_REQUIRED ACTION 1_
Can you repeat, word for word, the part of the epidural injection passage from "The Epidural Steroid Injection is a procedure" to "lower back (lumbar)."?
_REQUIRED ACTION 2_
Can you condense the paragraph of the epidural injection passage beginning "Since you will be receiving medication" into a short bulleted list that keeps its main facts?

_PASSAGE_
========================================================================

What Is A Thoracic Epidural Steroid Injection (ESI)?
The Epidural Steroid Injection is a procedure where numbing medicine (anesthetic) and anti- inflammatory medicine (steroid) is injected into the epidural space to treat pain caused by irritation of the spinal nerves. A protective covering called the dural sac surrounds the spinal cord. This sac contains spinal fluid that bathes and nourishes the spinal cord. The space between the outer surface of the dural sac and the bones of the spinal column is the epidural space. Nerves that go from the spinal cord, through the spinal column and to the body pass through the epidural space. Depending on the location of your pain, the epidural steroid injection can be given in the neck (cervical), middle back (thoracic) or lower back (lumbar).
ESI Procedure Overview
The Epidural Steroid Injection is an outpatient procedure done in the Operating Room or a Special Procedure Room. For your safety and comfort, the doctor may decide to connect you to monitoring equipment (EKG monitor, blood pressure cuff, and a blood-oxygen monitoring device). In addition, the doctor or nurse may start an intravenous line and give some medicine to help you relax. Depending on the area to be injected, you will lie on your stomach or sit in a chair. After your skin is cleansed with an antiseptic solution the doctor will inject some numbing medicine that will produce a burning sensation for a few seconds. After the numbing medicine takes effect, the doctor will insert another needle and with the assistance of a special X-ray machine called a fluoroscope, inject a radiopaque dye (contrast solution) to confirm the needle is in the correct place. With the needle in position, the doctor will inject a mixture of numbing medicine (anesthetic) and anti-inflammatory medicine (cortisone / steroid). It is possible you will feel pain similar to your normal back pain as the medicine is injected. This is a good sign and means the medicine is going to the right place. The pain usually disappears quickly. After the procedure, we ask that you remain at the Clinic until the doctor feels you are ready to leave.
Before and After the Procedure and the Risks
Before the Procedure
Since you will be receiving medication, it is recommended that you do not eat within four or five hours before the procedure. If you are a diabetic, be sure to discuss your eating and medication schedule with your doctor. You may need to stop taking certain medications several days before the procedure. Please remind the doctor of all prescription and over-the-counter medications you take, including herbal and vitamin supplements. The doctor will tell you if and when you need to discontinue the medications. It is very important to tell the doctor if you have asthma, had an allergic reaction (i.e. hives, itchiness, difficulty breathing, any treatment which required hospitalization) to the injected dye for a previous radiology exam (CT scan, angiogram, etc) or if you have had an allergic reaction to shellfish (shrimp, scallops, lobster, crab). The doctor may prescribe some medications for you to take before having the procedure. Tell the doctor if you develop a cold, fever, or flu symptoms before your scheduled appointment.

========================================================================

_Dataset entries_
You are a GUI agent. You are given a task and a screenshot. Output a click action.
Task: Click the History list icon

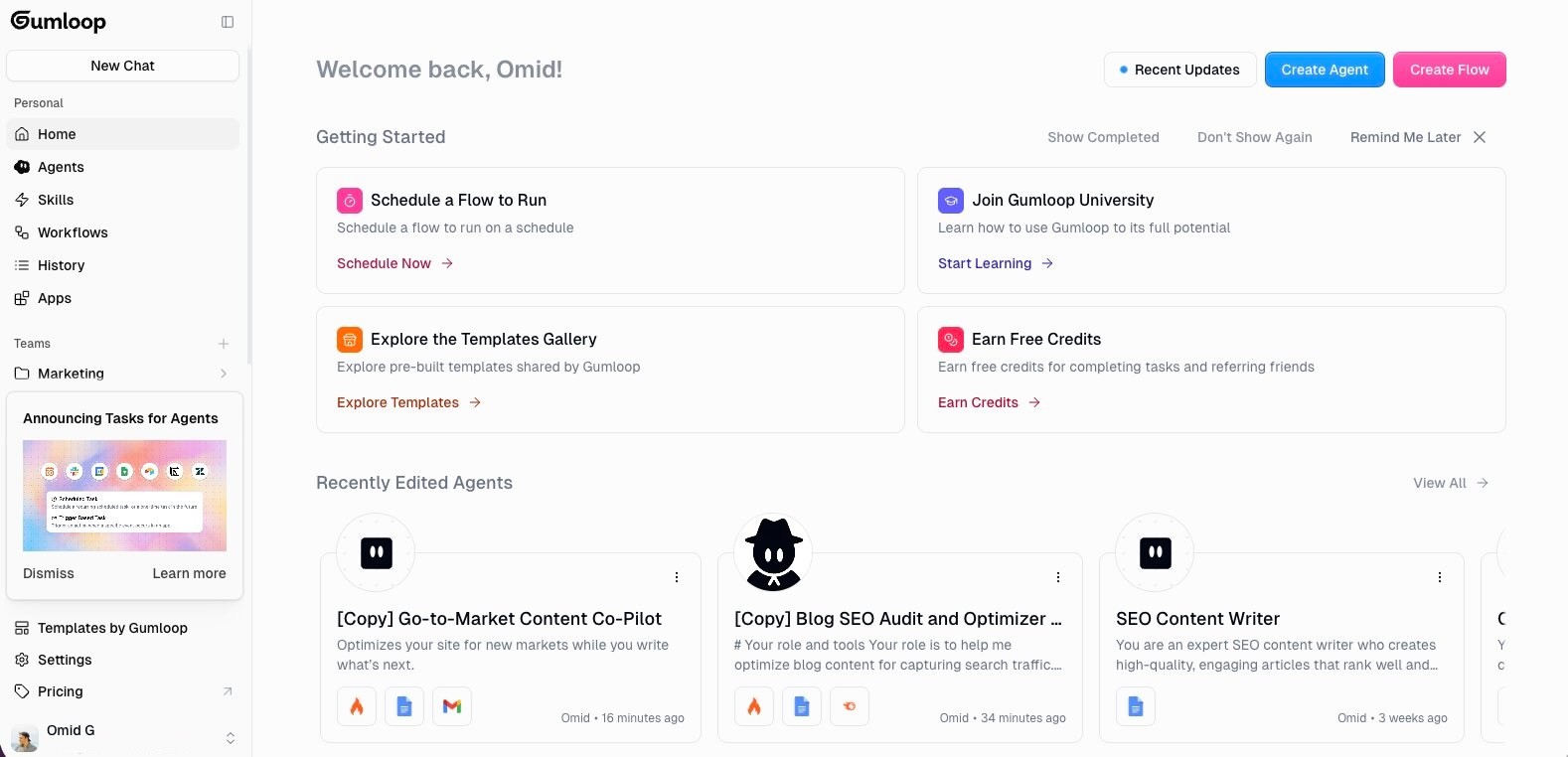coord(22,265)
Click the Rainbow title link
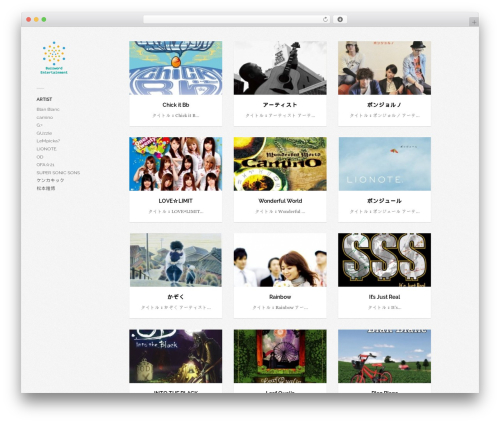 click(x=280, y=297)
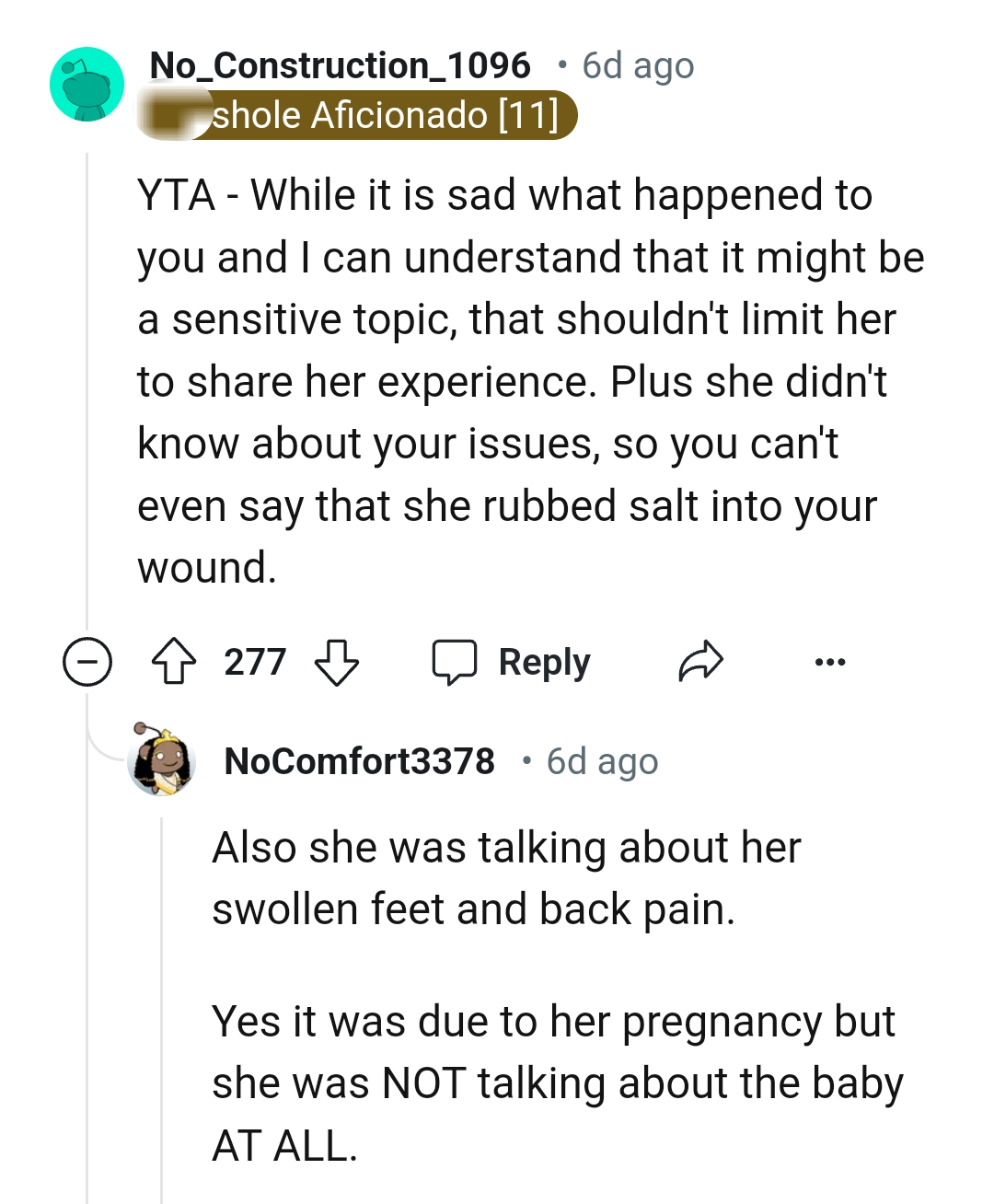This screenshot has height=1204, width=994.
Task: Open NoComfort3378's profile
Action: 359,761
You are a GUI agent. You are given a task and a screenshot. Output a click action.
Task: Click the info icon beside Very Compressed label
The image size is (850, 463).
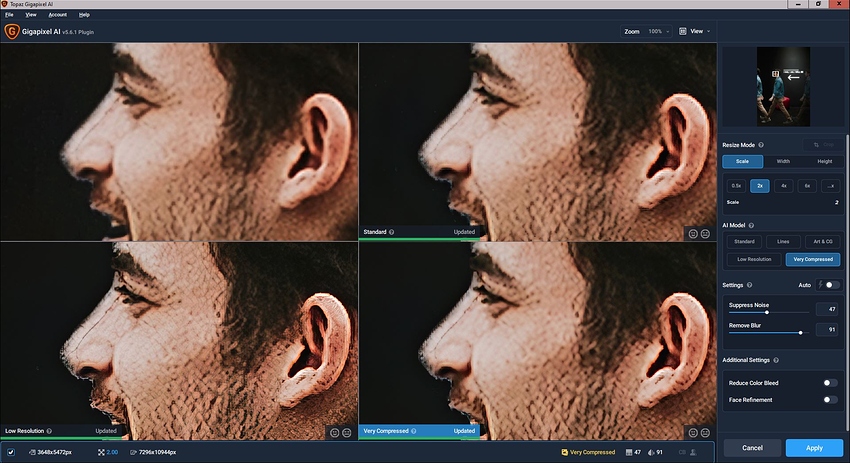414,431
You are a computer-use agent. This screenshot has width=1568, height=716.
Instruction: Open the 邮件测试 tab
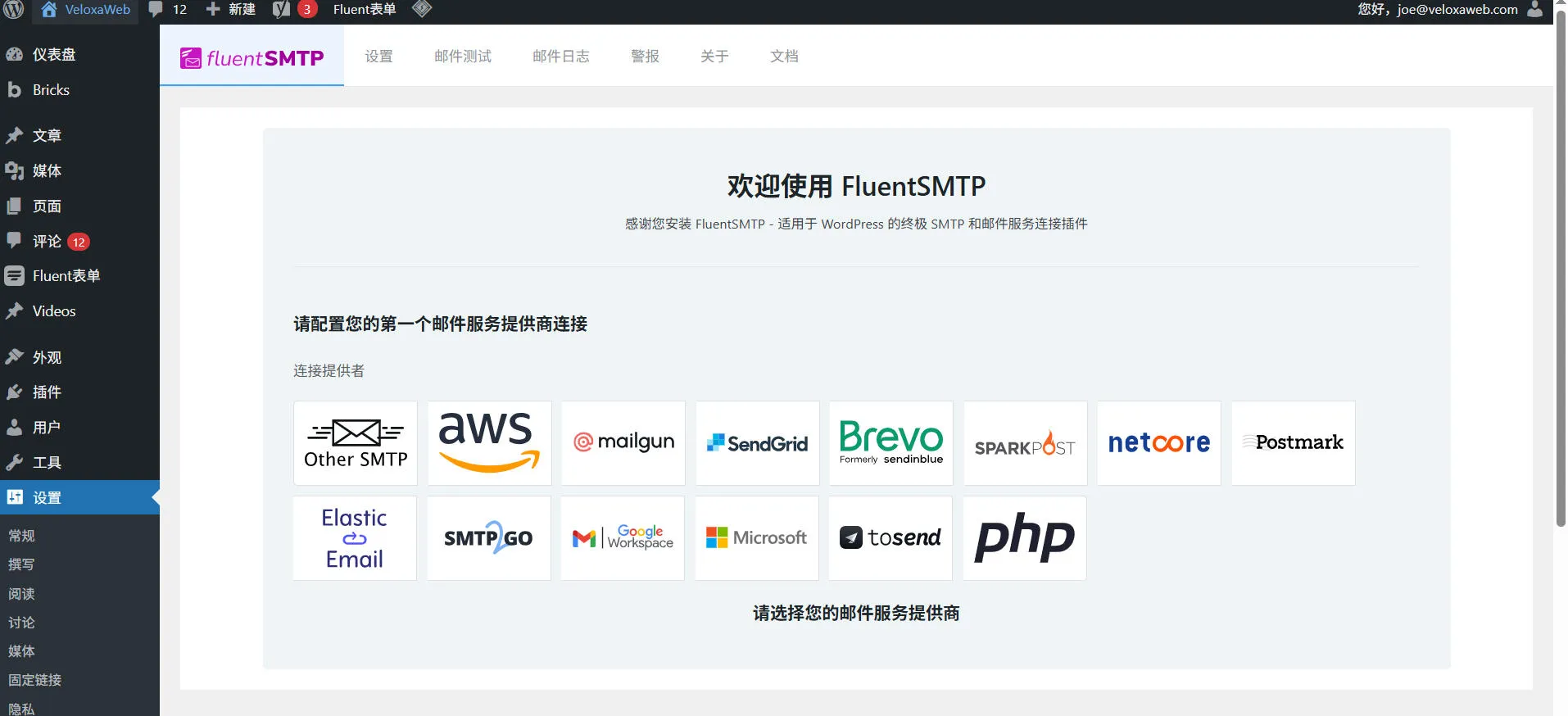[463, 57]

========================================================================

_RESPONSE 1_
The Epidural Steroid Injection is a procedure where numbing medicine (anesthetic) and anti- inflammatory medicine (steroid) is injected into the epidural space to treat pain caused by irritation of the spinal nerves. A protective covering called the dural sac surrounds the spinal cord. This sac contains spinal fluid that bathes and nourishes the spinal cord. The space between the outer surface of the dural sac and the bones of the spinal column is the epidural space. Nerves that go from the spinal cord, through the spinal column and to the body pass through the epidural space. Depending on the location of your pain, the epidural steroid injection can be given in the neck (cervical), middle back (thoracic) or lower back (lumbar).

_RESPONSE 2_
- Do not eat within four or five hours before the procedure.
- If you are diabetic, discuss your eating and medication schedule with your doctor.
- You may need to stop certain medications several days beforehand. Tell the doctor about all prescription and over-the-counter medications, including herbal and vitamin supplements, and the doctor will say if and when to stop them.
- Tell the doctor if you have asthma or have ever had an allergic reaction to injected dye in a previous radiology exam or to shellfish.
- The doctor may prescribe medications to take before the procedure.
- Report any cold, fever, or flu symptoms that develop before your appointment.